Qui l’articolo originale.

MELBOURNE – Ogni volta che un italiano gioca l’Australian Open, soprattutto un giovane, lì troverai sempre Corrado Barazzutti per osservarlo dal vivo sui campi di Melbourne Park. Nato a Udine, 60 anni, è il capitano della squadra italiana di Coppa Davis, che incontrerà l’Argentina (Mar del Plata) dal 31 gennaio al 2 febbraio. Sorride, è rilassato, forse perché ha già tutto pronto per l’incursione degli italiani nel Patinodromo Adalberto Lugea.

Come vedi la partita di questo primo turno del gruppo mondiale?
Partita difficile. Giocare in Argentina è dura, ne sono consapevole. Non so se giocherà Del Potro.

Lo posso confermare: non gioca.
Bene, ma l’Argentina ha comunque degli ottimi giocatori come Monaco e Berlocq. In Coppa Davis non ci sono partite facili.

L’Italia individualmente sta molto meglio.
Sì, è vero, però questa è una partita di Coppa Davis. È un po’ diverso, non è come un torneo del circuito: giochi per il tuo paese, per i compagni, ci sono più responsabilità. Alcuni tennisti giocano meglio per la proprio bandiera. Ma è anche vero che Fognini sta facendo molto bene, e lo stesso Seppi. Inoltre con Fognini-Bolelli abbiamo una buona coppia in doppio, hanno anche vinto il torneo ATP di Buenos Aires l’anno passato e sono arrivati in semifinale qui. Credo che avremo una serie equilibrata a Mar del Plata.

Chi sarà il quarto giocatore per l’Italia?
Abbiamo cinque o sei giocatori possibili. Fognini e Seppi in singolare, in doppio Bolelli e non so se si unirà Starace o Volandri, devo vedere.

Arriveranno ad adattarsi bene dal cemento alla terra battuta?
Non ci sarà alcun problema; abbiamo dieci giorni per allenarci. Il prossimo giovedì partiremo per l’Argentina.

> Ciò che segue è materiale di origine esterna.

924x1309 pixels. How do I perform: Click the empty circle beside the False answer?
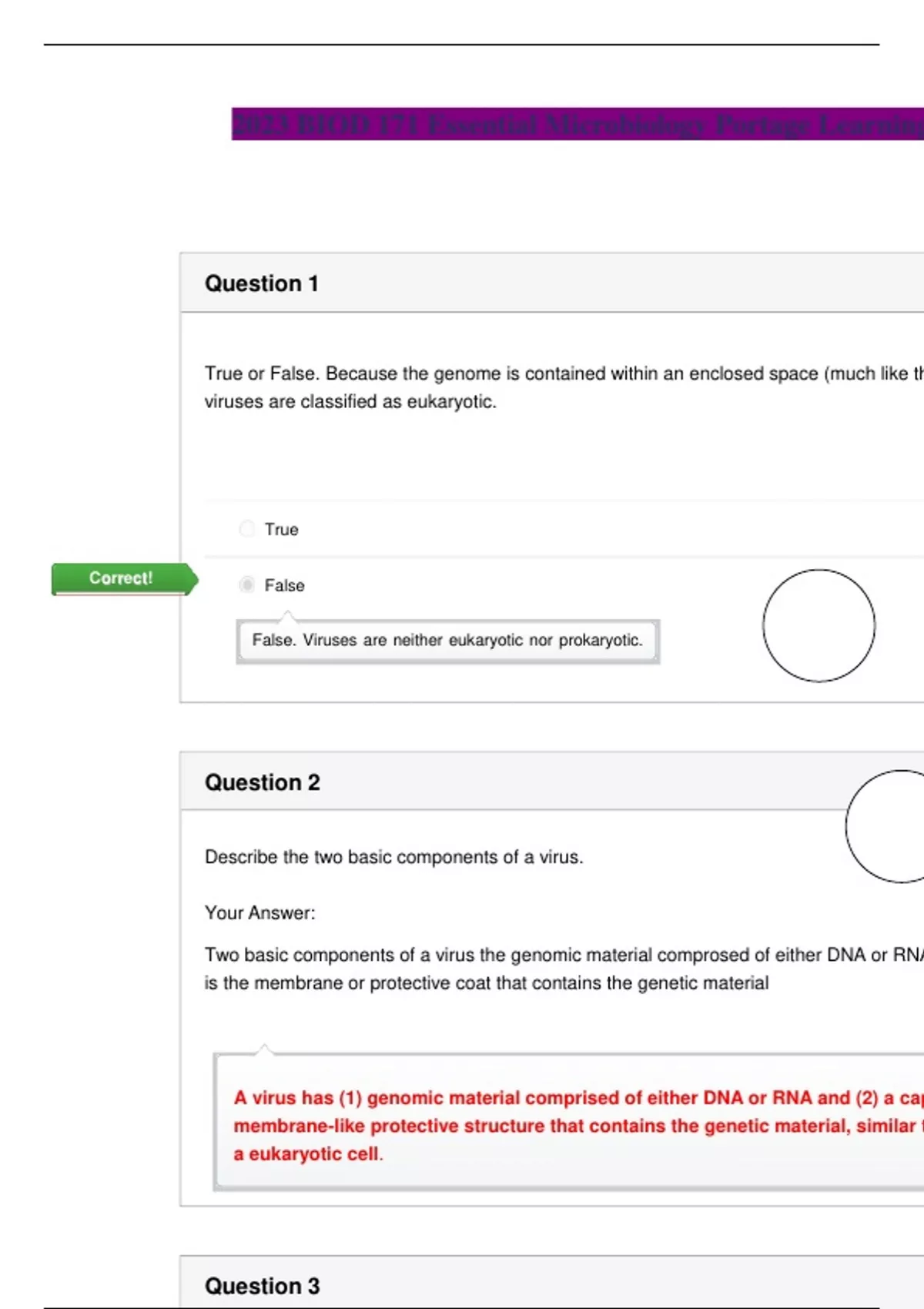[819, 625]
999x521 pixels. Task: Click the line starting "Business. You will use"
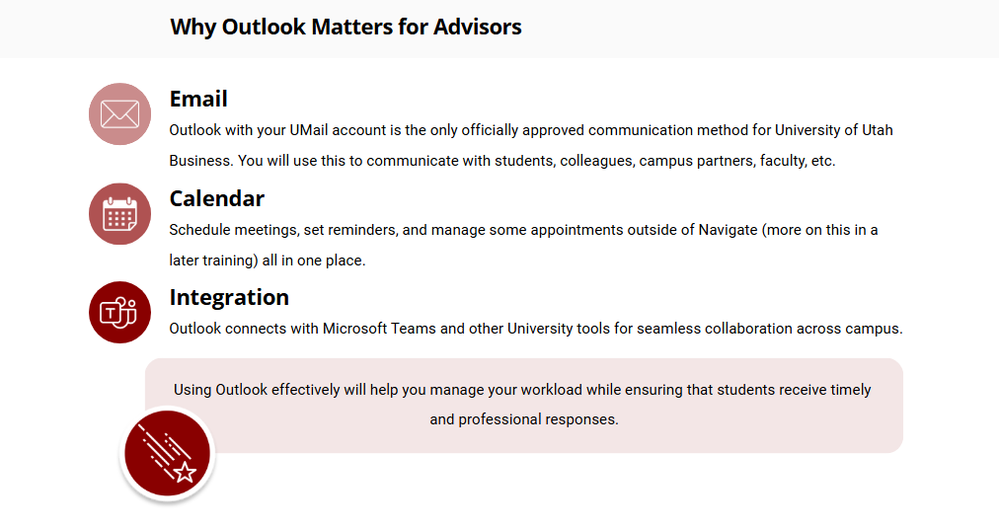pyautogui.click(x=502, y=161)
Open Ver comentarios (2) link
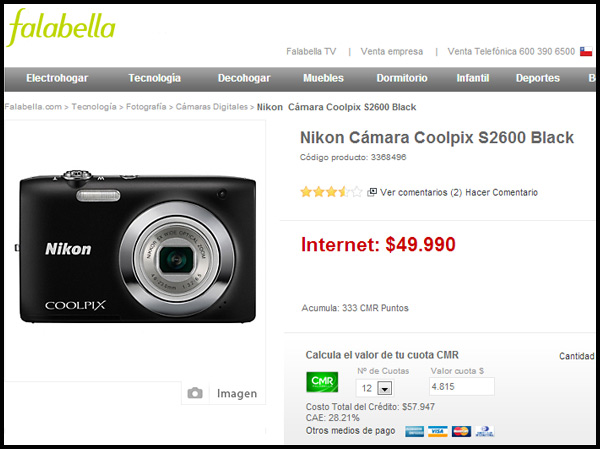 pyautogui.click(x=421, y=192)
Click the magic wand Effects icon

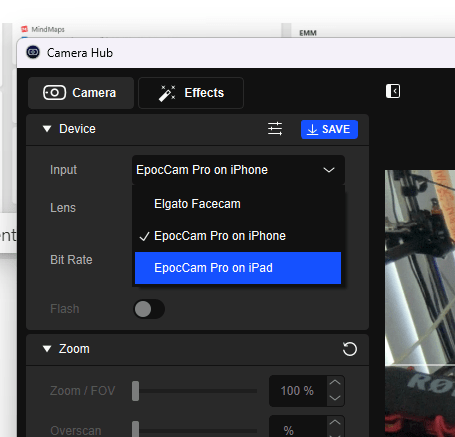pos(167,93)
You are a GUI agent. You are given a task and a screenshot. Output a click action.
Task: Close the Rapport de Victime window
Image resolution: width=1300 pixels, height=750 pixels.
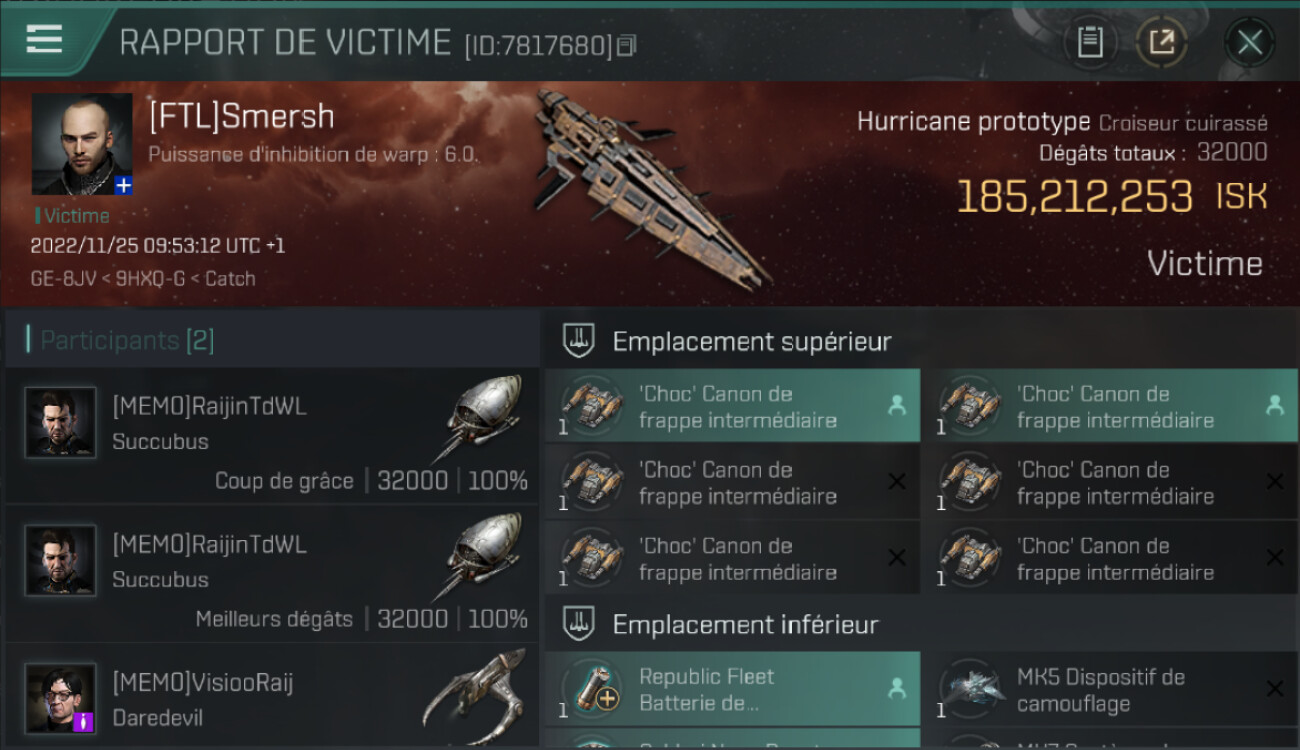(x=1249, y=43)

Lei si è sempre impegnato molto in Coppa Davis, l’ha vinta contro il Cile nel 1976. Qual è il segreto per alzare l’insalatiera?
Non c’è un segreto particolare, tutto inizia avendo dei buoni giocatori. Se non hai dei giocatori forti, vincere è difficile. Inoltre, la gestione della squadra è sempre complicata per il capitano e per tutti quelli che ci lavorano. Si deve creare una buona atmosfera per giocare al meglio. Bisogna contare su un sentimento comune, come squadra, giocare per  il proprio compagno e per il paese con questo spirito. Questo è il segreto.

Lei crede ci sia una buona atmosfera nella squadra italiana?
Si, abbiamo un gruppo che crede molto nella Coppa Davis e a cui piace giocare l’uno per l’altro. Questa è una cosa positiva, si respira un buon clima. Tutti i miei giocatori vogliono partecipare alla Davis; solo così si può avere una speranza di vittoria.

In questa fase Juan Martin Del Potro non vuole giocare la Davis. Lei riesce a capirlo?
Sì, posso comprenderlo. La Davis si gioca solo se si ha la volontà di partecipare. Perché se io ti convoco e a te non va bene, non giocherai mai con la voglia giusta per affrontare questo torneo. Si gioca solo se si vuole. Se il tennista ha altre priorità e per lui è più importante il ranking piuttosto che la Davis, bisogna rispettarlo. Non fa niente.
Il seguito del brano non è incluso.